(Stored items)
== Segment start ==

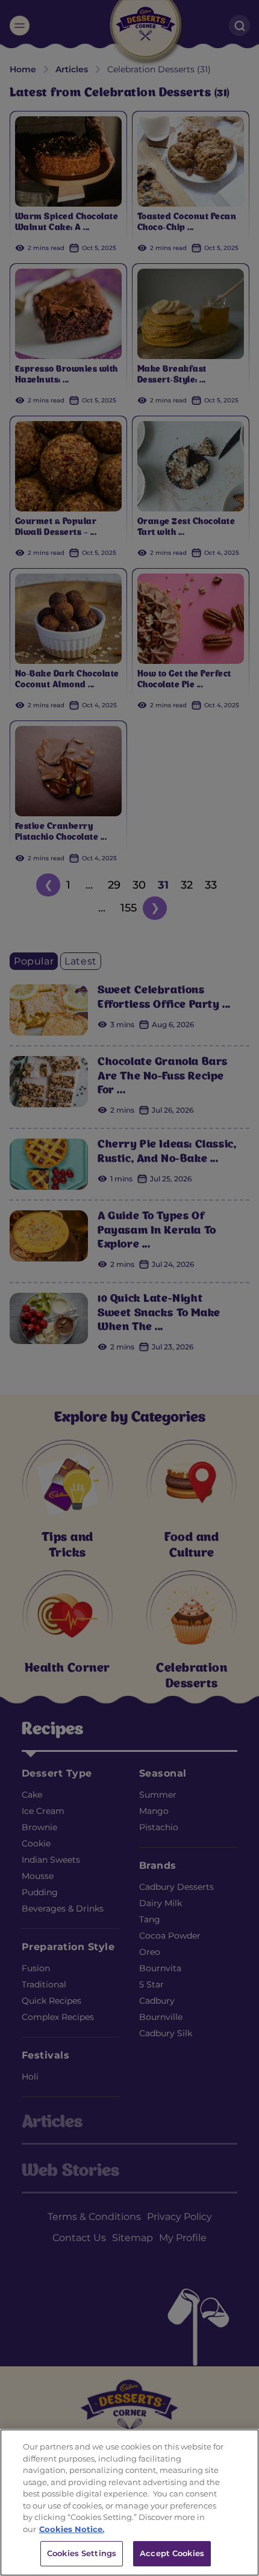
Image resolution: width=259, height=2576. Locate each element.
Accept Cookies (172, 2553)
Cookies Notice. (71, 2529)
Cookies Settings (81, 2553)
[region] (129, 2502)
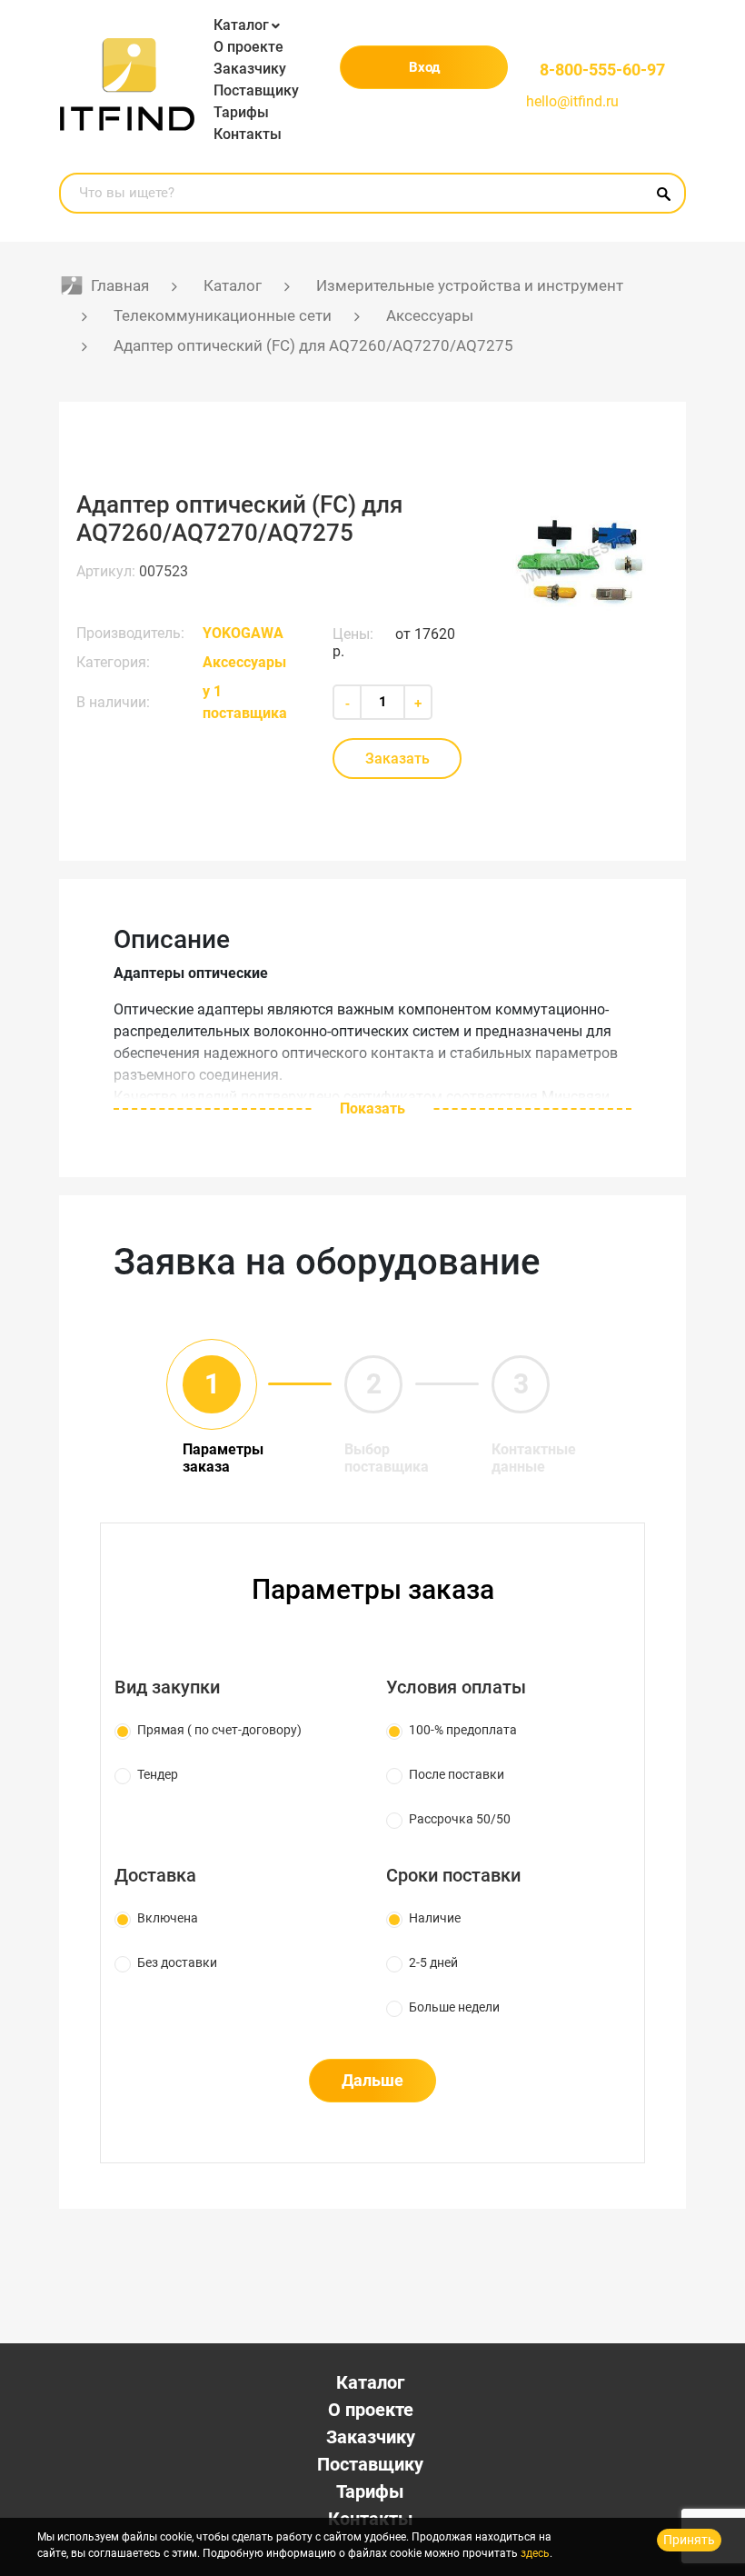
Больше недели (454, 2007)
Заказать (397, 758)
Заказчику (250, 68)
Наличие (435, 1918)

== Segment end ==
== Segment start ==

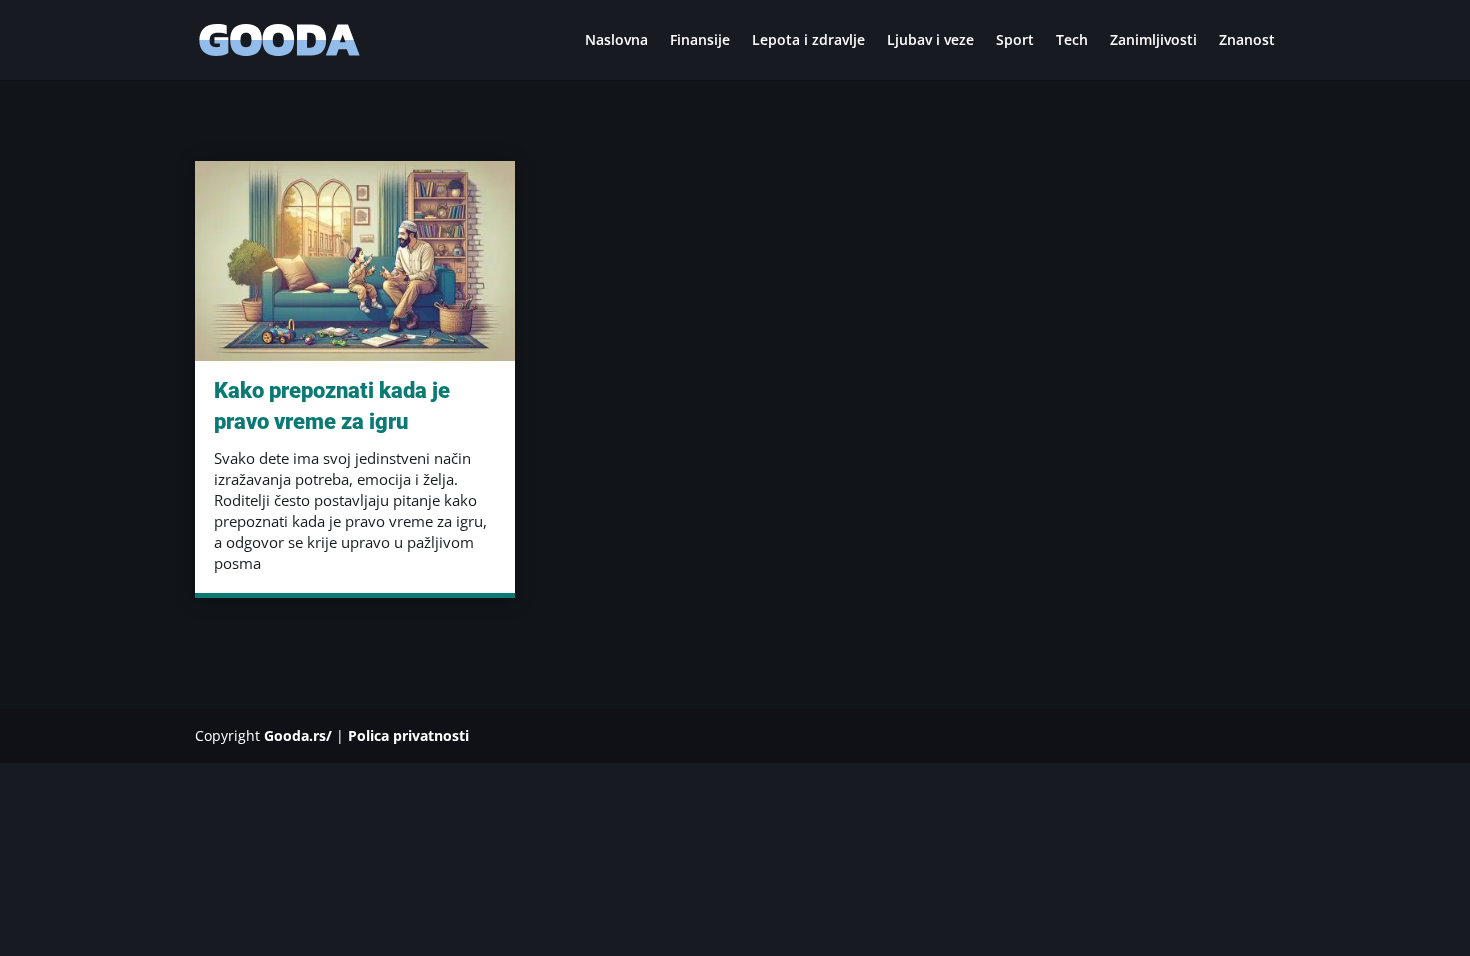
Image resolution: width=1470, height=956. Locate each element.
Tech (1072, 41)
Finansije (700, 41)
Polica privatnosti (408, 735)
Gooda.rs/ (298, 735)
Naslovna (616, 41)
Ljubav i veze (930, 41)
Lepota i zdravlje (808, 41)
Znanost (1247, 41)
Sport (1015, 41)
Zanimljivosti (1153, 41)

== Segment end ==

● **Action item**: Copy whichever lines of the records above contain the word "each".

● **Final answer**:
Image resolution: width=259, height=2576. Locate each element.
Image resolution: width=1470, height=956. Locate each element.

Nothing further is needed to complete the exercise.